Segment Start: Input
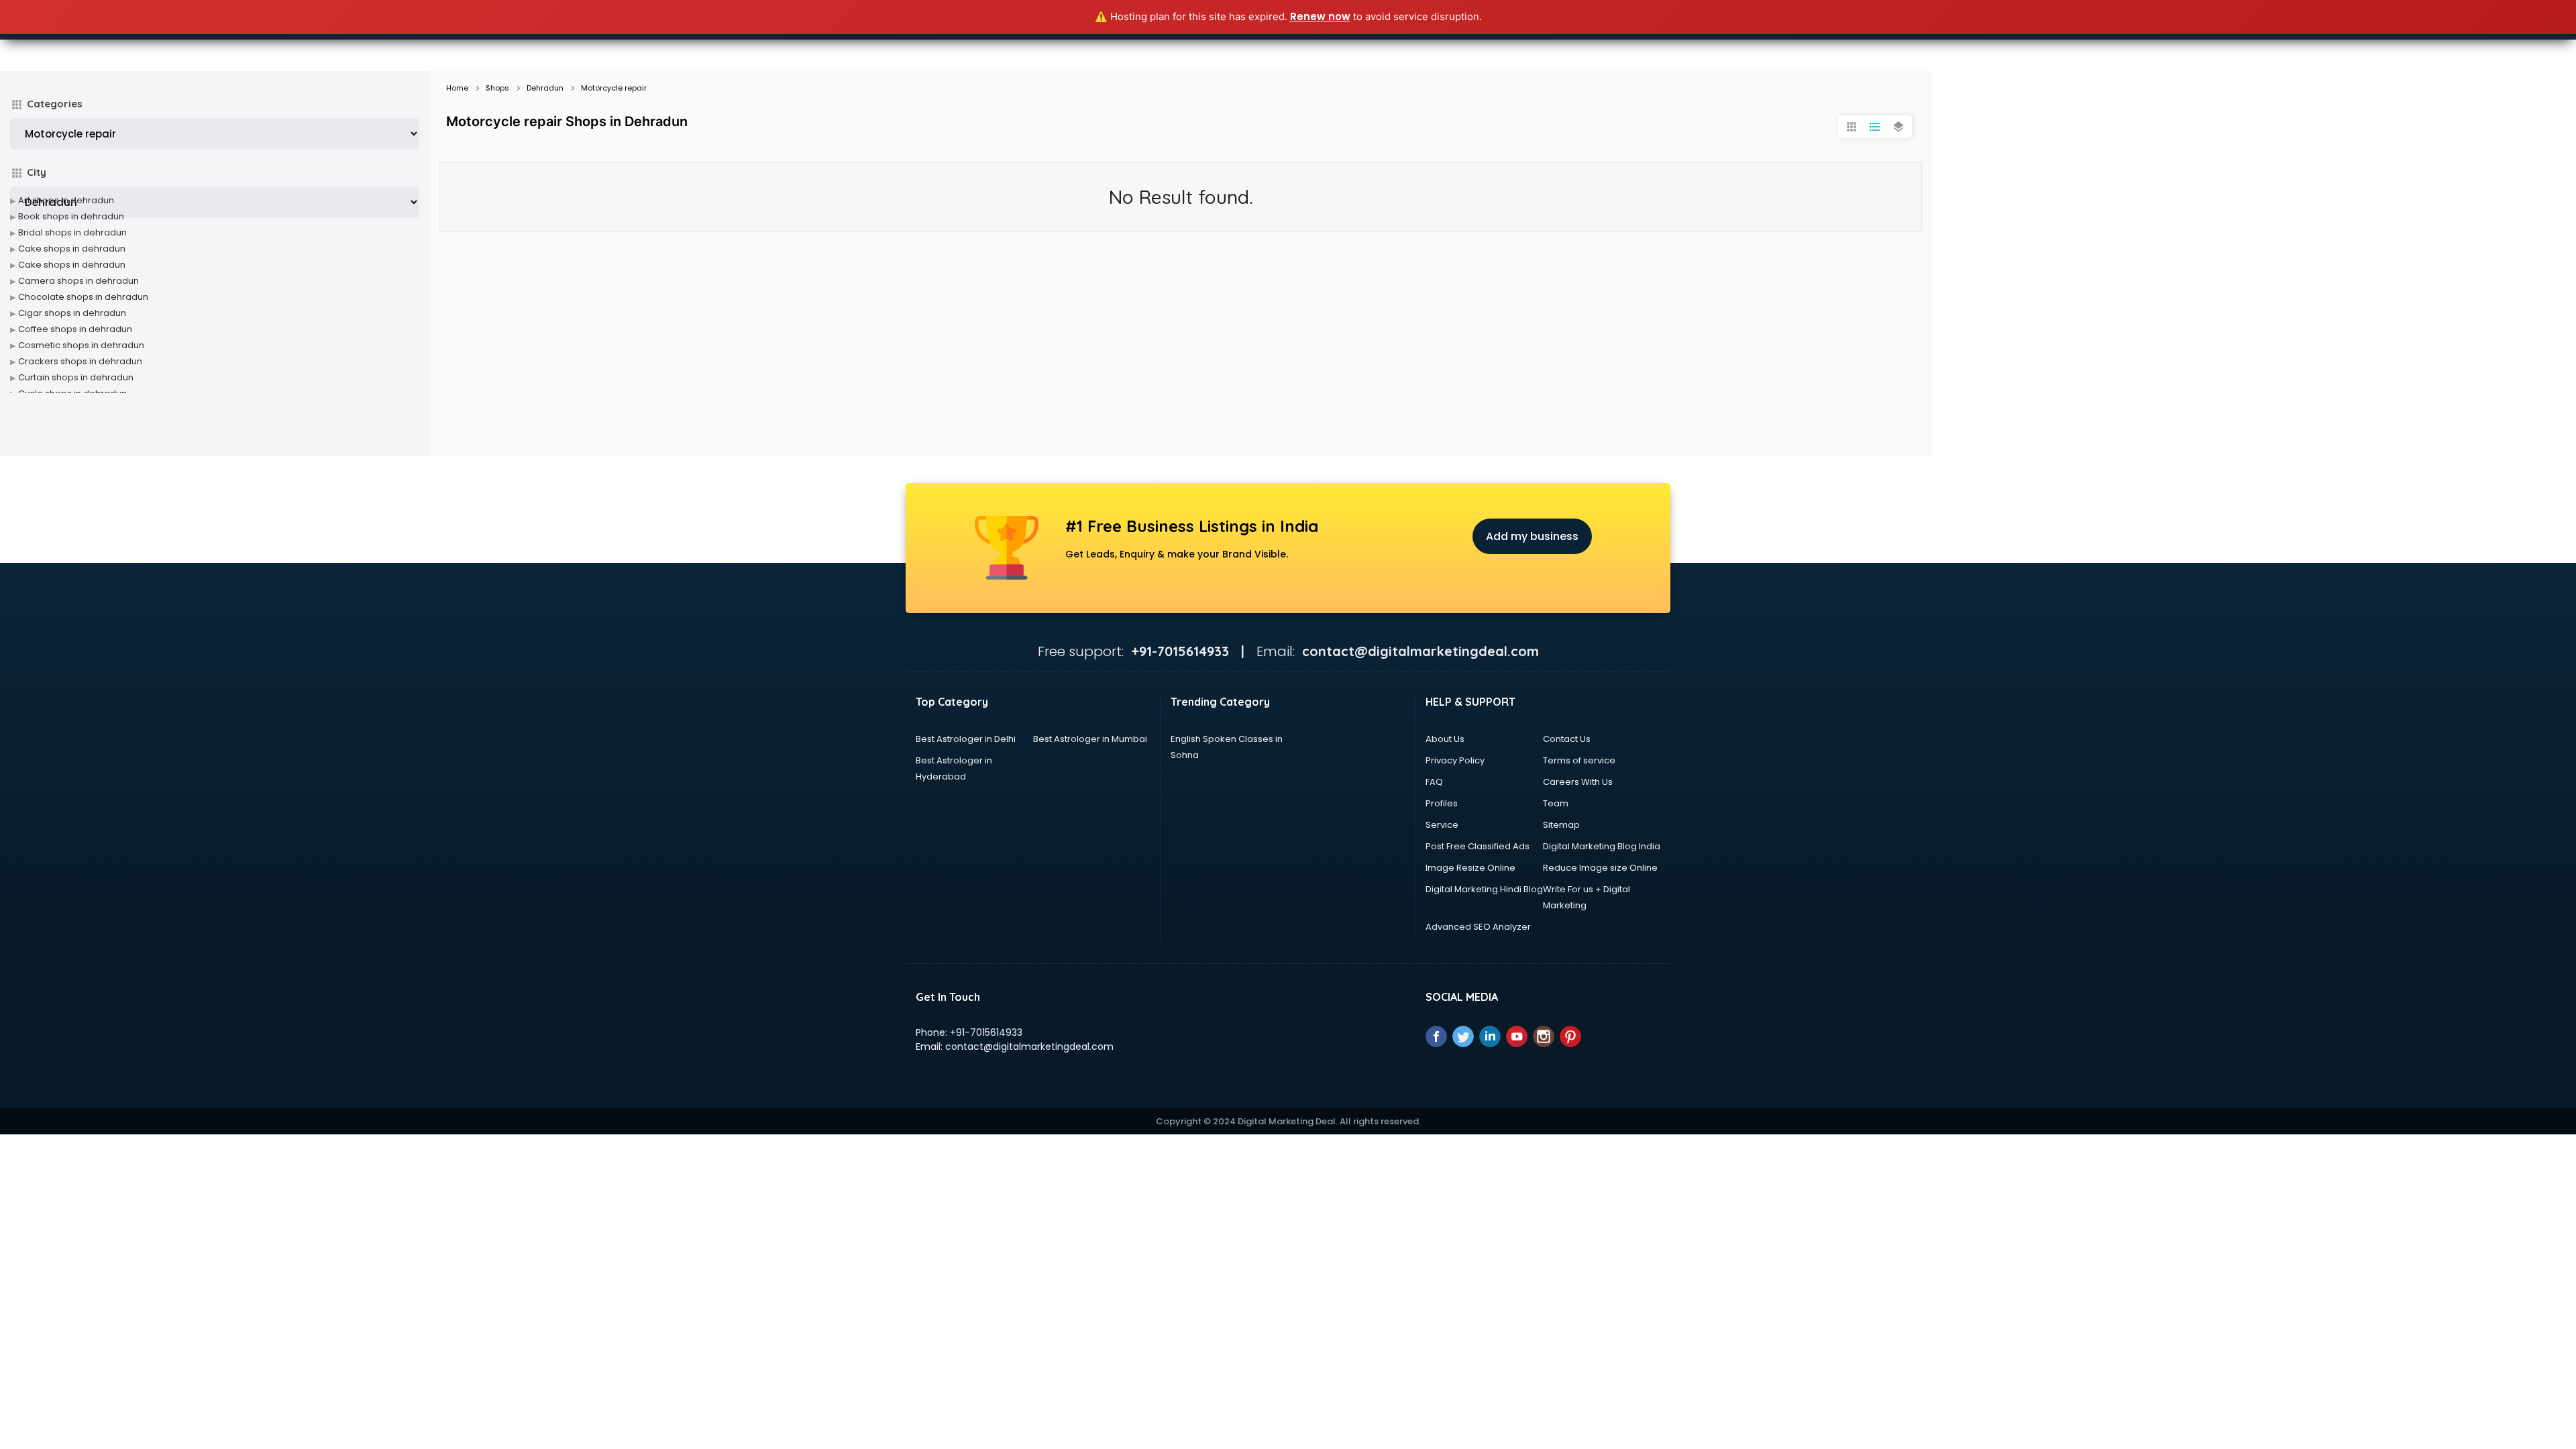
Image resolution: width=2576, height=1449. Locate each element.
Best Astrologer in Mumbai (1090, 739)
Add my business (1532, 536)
Segment End: Input
Segment Start: Input
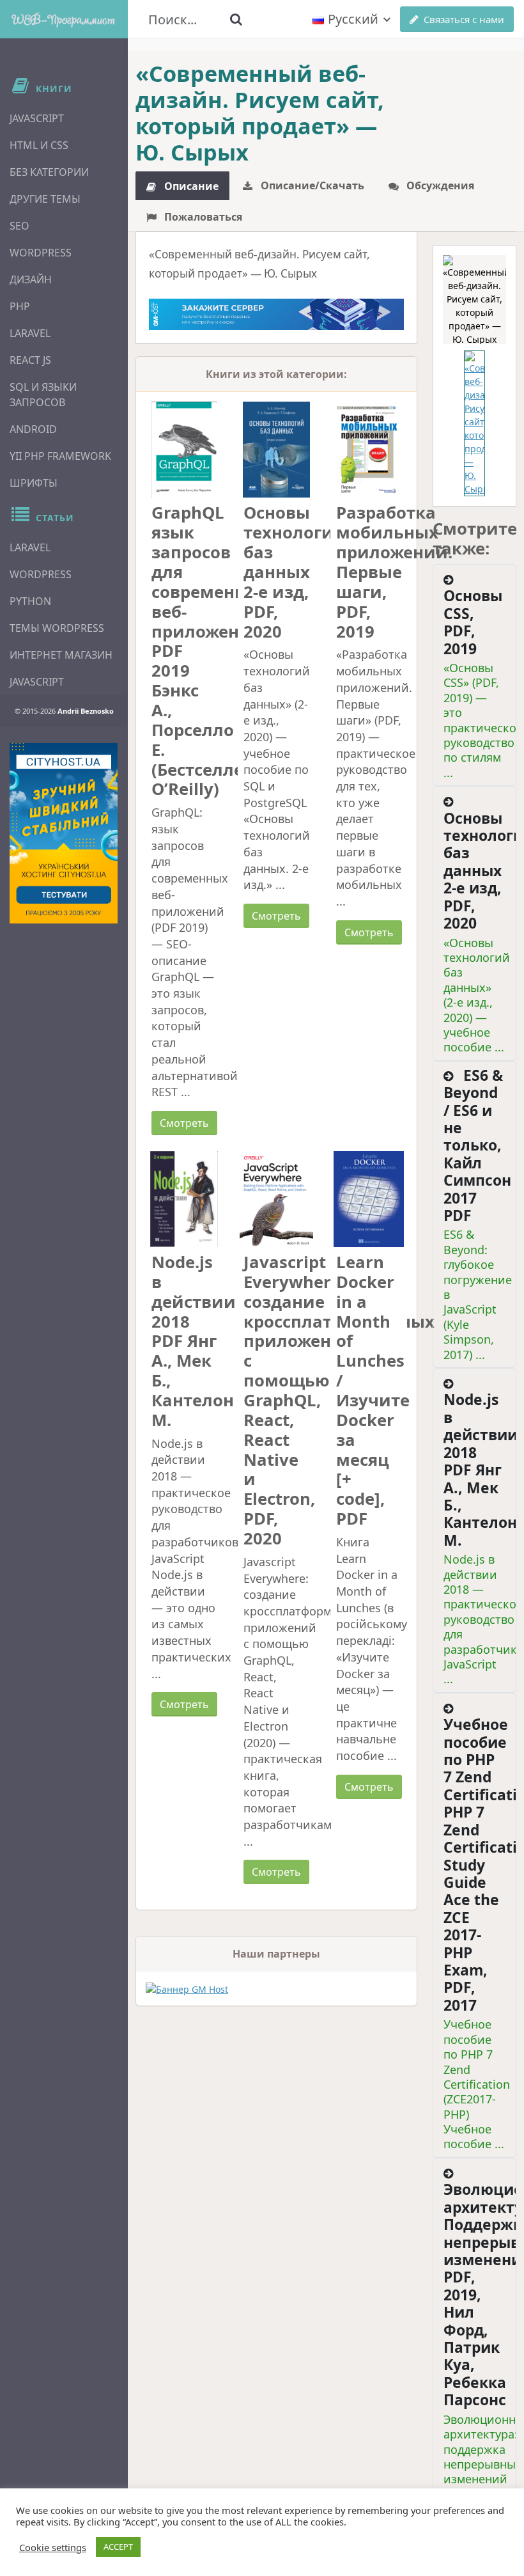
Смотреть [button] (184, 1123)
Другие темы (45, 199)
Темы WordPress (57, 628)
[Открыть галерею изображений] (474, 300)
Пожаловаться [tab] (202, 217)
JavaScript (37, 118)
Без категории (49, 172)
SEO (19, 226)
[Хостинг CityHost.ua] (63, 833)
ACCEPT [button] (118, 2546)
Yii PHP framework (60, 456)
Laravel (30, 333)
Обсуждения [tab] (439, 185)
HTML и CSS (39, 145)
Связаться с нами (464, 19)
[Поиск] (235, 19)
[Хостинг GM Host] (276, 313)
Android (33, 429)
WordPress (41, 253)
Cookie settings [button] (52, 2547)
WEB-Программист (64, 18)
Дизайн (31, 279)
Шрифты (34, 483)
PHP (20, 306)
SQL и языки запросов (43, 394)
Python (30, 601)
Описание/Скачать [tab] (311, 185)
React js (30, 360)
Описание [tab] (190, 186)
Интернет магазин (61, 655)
Segment End: Input
Segment Start: Input
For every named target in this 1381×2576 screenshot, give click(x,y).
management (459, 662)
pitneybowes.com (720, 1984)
Segment End: Input
What you have to do
Find where the line with "Python (30, 601)" sits in the material above, then copy exactly from it through the line with "Интернет магазин (61, 655)". Add no other line.

Solution for this exercise
Python (30, 601)
Описание/Скачать [tab] (311, 185)
React js (30, 360)
Описание [tab] (190, 186)
Интернет магазин (61, 655)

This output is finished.